In my search, I came across Varun Shrivastava’s “How to Fix Weird Characters Seen on WordPress Blog?”, which seems to be straightforward. I follow his instructions using phpMyAdmin. I exported the existing database into UTF-8 encoding. I created a new database with UTF-8 Collation. Then I imported the data back into the new database. Unfortunately, that didn’t solve the issue. The question marks still showed up on new posts, edited articles, and new comments.
Then I followed WordPress’s documentation on “Converting Database Character Sets” using the new database I just created. I ran the following SQL command in phpMyAdmin to change the default charset of the database:
ALTER DATABASE MyDatabaseName CHARACTER SET utf8;
It worked, so I ran the following SQL command to change the default charset of individual tables:
ALTER TABLE wp_posts CHARACTER SET utf8;
Then I ran the following SQL command to run individual columns:
alter table wp_posts change post_content post_content LONGTEXT CHARACTER SET utf8;
Unfortunately, I have to run TEXT
, LONGTEXT
, TINYTEXT
, VARCHAR
, ENUM
for each individual column for each individual table. It would be a lot of work to do manually and when I got to TINYTEXT
, it wiped out all the body text from the article. I gave up and went to bed around 3 something in the morning.

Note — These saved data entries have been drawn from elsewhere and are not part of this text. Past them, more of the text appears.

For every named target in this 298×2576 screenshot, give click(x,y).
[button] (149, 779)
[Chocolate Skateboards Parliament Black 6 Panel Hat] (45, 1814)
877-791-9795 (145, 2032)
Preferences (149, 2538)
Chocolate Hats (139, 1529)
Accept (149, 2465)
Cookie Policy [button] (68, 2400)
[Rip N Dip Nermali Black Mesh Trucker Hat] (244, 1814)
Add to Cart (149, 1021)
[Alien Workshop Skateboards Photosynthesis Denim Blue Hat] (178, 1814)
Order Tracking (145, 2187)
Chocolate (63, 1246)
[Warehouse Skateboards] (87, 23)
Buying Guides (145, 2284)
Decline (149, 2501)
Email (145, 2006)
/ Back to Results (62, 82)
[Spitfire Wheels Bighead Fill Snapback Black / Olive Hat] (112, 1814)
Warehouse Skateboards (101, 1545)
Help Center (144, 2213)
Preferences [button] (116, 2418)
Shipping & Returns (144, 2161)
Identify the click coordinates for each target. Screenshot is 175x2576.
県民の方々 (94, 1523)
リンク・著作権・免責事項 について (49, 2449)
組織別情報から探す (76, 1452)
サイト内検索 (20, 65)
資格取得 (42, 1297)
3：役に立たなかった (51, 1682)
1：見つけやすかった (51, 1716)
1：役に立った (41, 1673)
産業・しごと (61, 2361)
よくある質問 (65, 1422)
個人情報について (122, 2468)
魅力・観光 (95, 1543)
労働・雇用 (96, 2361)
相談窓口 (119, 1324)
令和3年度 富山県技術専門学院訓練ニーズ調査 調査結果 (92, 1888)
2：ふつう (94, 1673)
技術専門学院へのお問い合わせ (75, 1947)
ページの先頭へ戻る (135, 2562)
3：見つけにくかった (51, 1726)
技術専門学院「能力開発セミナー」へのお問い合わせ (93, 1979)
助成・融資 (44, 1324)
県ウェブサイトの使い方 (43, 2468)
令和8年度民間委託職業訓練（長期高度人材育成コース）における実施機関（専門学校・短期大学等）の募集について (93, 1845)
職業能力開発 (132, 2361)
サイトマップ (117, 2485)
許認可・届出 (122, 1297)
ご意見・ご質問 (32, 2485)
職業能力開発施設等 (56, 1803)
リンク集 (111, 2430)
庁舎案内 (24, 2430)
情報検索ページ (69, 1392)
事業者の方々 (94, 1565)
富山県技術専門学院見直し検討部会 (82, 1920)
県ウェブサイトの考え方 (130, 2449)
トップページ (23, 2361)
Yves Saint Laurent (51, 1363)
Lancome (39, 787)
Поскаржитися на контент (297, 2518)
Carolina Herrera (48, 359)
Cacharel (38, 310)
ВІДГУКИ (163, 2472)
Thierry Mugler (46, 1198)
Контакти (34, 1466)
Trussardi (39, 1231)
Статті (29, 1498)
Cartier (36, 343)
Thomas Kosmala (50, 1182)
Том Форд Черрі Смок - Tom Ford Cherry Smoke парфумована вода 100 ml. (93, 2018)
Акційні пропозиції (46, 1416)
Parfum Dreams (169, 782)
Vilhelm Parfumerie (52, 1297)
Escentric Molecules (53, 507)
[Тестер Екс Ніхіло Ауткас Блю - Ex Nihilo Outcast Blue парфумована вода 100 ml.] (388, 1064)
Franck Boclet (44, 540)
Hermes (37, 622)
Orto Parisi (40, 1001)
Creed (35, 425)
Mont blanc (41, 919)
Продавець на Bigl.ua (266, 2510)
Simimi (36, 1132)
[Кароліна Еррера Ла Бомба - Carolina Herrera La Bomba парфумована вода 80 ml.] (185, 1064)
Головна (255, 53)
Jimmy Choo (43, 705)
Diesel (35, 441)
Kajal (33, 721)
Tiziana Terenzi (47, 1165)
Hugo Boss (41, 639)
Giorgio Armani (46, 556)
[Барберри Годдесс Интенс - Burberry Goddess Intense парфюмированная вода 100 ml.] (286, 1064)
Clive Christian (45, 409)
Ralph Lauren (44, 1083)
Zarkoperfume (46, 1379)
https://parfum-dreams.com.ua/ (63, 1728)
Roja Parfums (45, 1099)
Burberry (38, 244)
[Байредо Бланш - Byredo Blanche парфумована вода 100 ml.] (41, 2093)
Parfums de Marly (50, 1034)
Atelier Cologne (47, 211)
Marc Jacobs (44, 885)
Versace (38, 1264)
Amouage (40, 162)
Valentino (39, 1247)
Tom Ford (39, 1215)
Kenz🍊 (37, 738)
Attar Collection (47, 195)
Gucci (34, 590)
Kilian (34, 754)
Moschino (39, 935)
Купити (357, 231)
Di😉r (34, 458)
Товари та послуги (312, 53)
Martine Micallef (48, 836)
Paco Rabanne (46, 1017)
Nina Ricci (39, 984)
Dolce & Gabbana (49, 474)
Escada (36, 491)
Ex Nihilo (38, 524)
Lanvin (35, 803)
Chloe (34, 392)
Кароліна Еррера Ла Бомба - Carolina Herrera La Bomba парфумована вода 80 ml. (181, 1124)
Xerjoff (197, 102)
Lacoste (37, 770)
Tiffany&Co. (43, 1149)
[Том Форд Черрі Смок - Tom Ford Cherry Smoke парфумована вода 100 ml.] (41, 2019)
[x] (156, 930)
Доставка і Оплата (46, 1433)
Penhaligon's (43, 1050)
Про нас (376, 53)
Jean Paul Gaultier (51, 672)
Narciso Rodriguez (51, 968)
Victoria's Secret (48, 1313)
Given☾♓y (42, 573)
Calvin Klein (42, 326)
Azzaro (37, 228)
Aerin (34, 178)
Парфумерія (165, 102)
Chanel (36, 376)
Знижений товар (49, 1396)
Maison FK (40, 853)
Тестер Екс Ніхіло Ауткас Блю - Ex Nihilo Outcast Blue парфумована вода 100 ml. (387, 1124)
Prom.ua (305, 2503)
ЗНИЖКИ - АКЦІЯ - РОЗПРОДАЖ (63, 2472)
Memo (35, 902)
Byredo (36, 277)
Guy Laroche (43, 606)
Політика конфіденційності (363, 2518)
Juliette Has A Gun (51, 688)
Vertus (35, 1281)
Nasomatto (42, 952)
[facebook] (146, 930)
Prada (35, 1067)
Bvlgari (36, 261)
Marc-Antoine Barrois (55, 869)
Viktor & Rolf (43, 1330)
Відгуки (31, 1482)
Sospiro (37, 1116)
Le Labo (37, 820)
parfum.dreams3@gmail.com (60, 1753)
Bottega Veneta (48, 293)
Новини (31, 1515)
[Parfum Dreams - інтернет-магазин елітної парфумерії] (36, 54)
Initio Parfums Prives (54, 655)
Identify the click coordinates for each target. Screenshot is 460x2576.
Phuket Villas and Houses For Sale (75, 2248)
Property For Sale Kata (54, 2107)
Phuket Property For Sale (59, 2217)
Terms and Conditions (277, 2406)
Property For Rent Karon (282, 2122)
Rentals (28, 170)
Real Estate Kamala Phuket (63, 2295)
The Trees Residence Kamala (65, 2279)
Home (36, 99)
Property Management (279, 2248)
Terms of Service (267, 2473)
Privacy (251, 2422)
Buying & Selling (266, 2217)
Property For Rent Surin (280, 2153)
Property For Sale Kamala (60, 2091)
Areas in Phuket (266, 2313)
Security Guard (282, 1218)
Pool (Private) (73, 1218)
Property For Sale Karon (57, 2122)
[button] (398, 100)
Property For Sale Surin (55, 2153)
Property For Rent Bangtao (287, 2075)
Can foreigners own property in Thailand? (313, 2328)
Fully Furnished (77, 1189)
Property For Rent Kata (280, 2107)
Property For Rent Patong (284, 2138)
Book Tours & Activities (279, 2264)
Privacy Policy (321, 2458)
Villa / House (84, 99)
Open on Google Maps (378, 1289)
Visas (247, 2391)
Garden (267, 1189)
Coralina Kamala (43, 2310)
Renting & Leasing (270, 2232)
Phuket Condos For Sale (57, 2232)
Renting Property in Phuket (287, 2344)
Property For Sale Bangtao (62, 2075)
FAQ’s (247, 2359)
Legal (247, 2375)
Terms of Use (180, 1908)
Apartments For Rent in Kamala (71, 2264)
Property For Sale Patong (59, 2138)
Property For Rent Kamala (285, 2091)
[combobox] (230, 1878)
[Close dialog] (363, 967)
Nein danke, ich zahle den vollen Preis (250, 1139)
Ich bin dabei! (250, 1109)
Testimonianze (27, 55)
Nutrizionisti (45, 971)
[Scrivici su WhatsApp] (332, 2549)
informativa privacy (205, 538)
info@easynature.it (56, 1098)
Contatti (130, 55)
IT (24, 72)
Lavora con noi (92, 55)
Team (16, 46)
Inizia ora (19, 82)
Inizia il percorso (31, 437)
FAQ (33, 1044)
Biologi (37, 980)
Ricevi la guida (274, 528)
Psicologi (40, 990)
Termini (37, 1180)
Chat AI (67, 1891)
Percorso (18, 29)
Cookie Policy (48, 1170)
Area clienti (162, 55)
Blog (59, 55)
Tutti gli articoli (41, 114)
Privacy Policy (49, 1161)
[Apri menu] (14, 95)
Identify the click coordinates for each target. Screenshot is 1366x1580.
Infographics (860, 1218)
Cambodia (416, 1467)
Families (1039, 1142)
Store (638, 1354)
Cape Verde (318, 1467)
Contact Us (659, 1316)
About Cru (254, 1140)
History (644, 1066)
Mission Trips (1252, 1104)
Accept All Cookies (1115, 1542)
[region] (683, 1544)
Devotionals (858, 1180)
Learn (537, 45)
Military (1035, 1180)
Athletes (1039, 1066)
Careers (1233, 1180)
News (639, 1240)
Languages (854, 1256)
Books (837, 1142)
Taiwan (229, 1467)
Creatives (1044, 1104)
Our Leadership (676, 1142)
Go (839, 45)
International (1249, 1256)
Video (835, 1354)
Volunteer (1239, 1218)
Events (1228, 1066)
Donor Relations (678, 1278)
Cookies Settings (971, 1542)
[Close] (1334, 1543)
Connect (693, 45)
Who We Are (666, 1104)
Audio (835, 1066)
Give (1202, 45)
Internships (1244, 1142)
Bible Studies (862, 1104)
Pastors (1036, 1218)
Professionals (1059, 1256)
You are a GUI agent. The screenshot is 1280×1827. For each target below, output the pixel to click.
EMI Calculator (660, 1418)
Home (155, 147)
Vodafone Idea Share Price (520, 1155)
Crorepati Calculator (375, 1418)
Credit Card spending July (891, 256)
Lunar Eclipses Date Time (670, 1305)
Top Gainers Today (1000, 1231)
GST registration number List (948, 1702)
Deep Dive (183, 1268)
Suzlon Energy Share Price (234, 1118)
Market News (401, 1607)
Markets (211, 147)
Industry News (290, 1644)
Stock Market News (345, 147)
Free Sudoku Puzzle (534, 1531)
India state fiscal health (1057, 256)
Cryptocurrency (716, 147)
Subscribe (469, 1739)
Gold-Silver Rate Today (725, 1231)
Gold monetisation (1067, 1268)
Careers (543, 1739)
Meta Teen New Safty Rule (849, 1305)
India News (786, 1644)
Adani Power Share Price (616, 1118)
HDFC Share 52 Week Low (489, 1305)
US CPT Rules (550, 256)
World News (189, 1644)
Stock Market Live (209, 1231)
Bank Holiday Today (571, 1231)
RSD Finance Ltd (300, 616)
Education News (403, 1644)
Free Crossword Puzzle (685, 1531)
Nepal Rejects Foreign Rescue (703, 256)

I woke up again around 7 am and tried to figured out what I else I could do. I opened up the SQL file I exported a few hours earlier and performed a find-and-replace to convert latin1
into utf8
. 19 instances were found and replaced. I created a new database in phpMyAdmin and imported the new search-and-replaced file. To my surprise, it worked as expected. Take a look at iLoveNgocLan.com. I created new posts, edited old posts, added new comments, and the text came up normal, no more question marks and no more black diamonds.
Essentially, to convert latin1
to utf8
, this is all you need to do in phpMyAdmin:
- Export your existing database to your local machine
- Find
latin1
and replace withutf8
on your local machine - Create a new database in phpMyAdmin with UTF-8 Collation
- Import the SQL file from your local machine to the new database in phpMyAdmin
- Run this SQL command in phpMyAdmin:
ALTER DATABASE MyDatabaseName CHARACTER SET utf8;
- Edit your
wp-config.php
to point to the new database and editdefine('DB_CHARSET', 'utf8');
- Update the meta tag in your theme’s header:
<meta charset="utf-8">
That’s it. I don’t know why this method isn’t available already. I wonder if there’s any drawback of using this method, but it seems to work for me. I am not a MySQL expert. In fact, I don’t have much confidence in messing around with it. I lost several hours of sleep, but the learning experience is worth it.